WHAT IS REQUIRED: From the line containing "Task: Click the" through the end of the entries, please repeat every line exactly and nothing more; the pictures do not belong in the copy.

DATA RECORDS:
-- Opening Marker --

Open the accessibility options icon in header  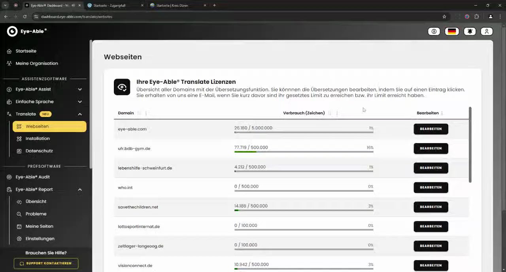click(x=434, y=31)
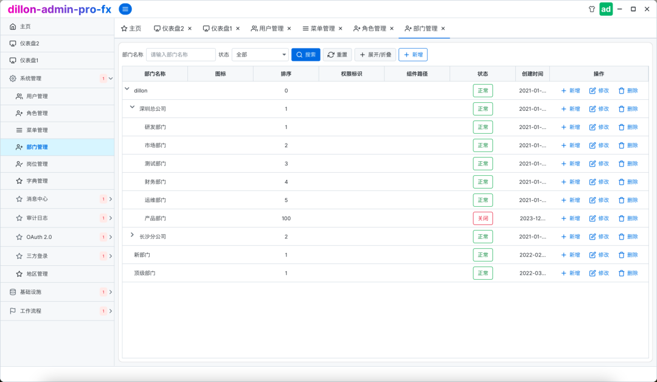This screenshot has width=657, height=382.
Task: Close the 仪表盘2 tab with its X
Action: pos(190,29)
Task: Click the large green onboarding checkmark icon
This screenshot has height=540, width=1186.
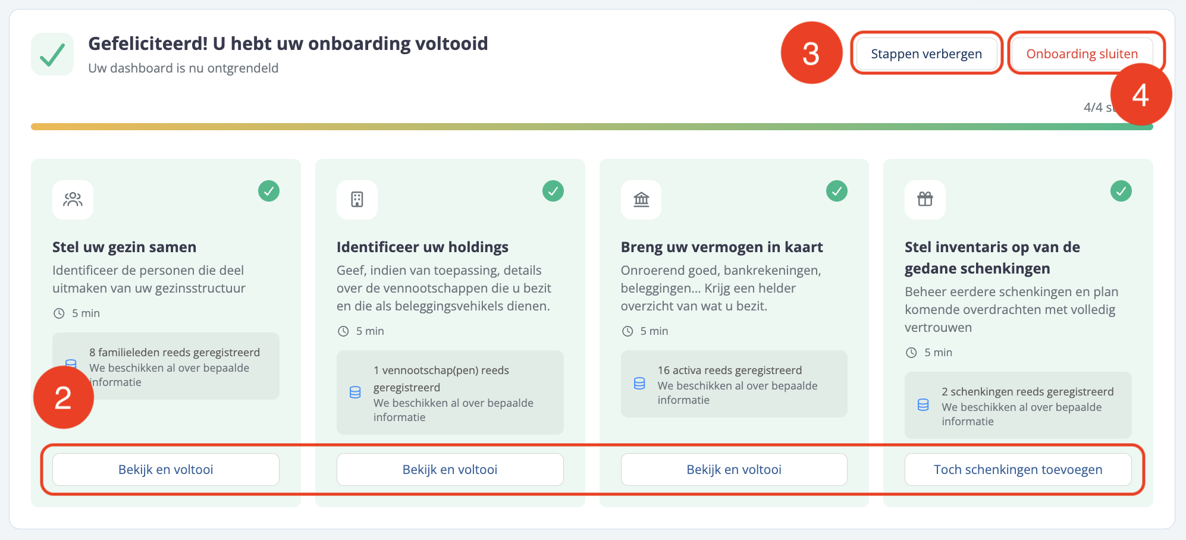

-- Closing Marker --

OUTPUT FOR THIS TASK:
Task: Click the large green onboarding checkmark icon
This screenshot has height=540, width=1186.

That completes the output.